Approximately 20,000 heat treating equipment setters, operators, and tenders are employed in the metal and plastics industries. Some heat treaters work in commercial heat-treating plants, where objects are heat-treated on contract for other firms. Others work in the heat-treating department of a company that manufactures metal objects, such as engines or machinery. Metal manufacturing is concentrated in the Great Lakes states, and in Texas, California, Pennsylvania, and New York.
If you are interested in becoming a heat treater, you can learn about openings by contacting local commercial heat treaters and manufacturers of metal objects, such as engines, automobiles, and farm machinery. These manufacturers often have their own heat-treating plants that operate as part of their factory. Newspaper ads may also announce openings, and state employment agencies should have information about apprenticeships and how to apply for them.
Skilled heat treaters have many opportunities for advancement. As they become more experienced, they may move into supervisory positions such as foreman or plant manager. In addition to technical expertise, workers who want to advance need to have good communications skills, leadership ability, and the ability to work as part of a team. Most heat treaters who move into higher positions take classes beyond the high school level. Technical classes in metallurgy are required for positions involved in metallurgy and operations management.
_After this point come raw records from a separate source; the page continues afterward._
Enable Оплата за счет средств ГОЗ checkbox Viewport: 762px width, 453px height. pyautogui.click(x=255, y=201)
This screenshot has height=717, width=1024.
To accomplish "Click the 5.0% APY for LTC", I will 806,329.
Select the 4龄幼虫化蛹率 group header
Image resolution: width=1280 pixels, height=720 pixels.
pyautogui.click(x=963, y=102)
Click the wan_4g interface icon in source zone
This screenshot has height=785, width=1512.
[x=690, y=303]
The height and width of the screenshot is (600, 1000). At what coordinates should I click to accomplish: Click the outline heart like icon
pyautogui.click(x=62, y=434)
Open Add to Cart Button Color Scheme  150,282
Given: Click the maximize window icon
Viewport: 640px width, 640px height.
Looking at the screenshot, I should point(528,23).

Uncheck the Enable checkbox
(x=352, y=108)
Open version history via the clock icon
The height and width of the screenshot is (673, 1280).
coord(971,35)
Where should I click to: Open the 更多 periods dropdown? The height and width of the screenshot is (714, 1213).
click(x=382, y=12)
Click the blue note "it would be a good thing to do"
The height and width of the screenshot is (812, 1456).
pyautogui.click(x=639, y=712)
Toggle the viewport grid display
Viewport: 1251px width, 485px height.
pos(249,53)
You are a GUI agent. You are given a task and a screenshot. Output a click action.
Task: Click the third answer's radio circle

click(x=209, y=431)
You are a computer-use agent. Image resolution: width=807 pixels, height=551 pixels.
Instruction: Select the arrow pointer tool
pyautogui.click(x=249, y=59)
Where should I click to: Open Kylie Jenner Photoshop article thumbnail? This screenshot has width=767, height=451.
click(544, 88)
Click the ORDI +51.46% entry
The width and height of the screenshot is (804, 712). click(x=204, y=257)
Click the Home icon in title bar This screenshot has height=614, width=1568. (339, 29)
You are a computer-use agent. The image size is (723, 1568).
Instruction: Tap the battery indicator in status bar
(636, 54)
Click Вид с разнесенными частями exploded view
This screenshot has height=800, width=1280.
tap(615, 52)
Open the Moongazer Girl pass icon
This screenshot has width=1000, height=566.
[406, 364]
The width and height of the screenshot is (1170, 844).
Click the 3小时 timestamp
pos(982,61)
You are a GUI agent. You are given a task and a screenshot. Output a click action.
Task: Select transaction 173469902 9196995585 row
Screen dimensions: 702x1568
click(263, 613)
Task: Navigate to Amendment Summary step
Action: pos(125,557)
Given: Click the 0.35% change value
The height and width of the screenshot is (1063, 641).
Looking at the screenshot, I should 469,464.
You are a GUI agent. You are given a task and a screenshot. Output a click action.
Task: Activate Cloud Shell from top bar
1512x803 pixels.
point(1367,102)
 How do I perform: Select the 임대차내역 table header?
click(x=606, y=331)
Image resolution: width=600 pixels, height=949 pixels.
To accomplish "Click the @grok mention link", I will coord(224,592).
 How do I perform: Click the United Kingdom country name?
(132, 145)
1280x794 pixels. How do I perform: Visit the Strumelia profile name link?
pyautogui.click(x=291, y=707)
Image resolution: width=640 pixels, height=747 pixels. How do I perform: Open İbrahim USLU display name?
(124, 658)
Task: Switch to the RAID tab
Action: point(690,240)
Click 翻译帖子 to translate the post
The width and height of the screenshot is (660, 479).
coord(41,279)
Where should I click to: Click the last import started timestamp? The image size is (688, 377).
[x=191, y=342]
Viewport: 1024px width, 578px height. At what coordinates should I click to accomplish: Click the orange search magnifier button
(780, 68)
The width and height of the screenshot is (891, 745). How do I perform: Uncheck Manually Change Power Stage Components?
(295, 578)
Many heat treaters also advance into inspector positions.
Find a commercial heat-treating company near you and set up an information interview with a heat treater to learn more about the job.
Spend time on the Web sites of industry associations, such as ASM International and the Metal Treating Institute, to access industry news and information about upcoming workshops and events.
Take as many classes as possible in math, computers, and shop. They will provide a solid background for work in the heat treating field.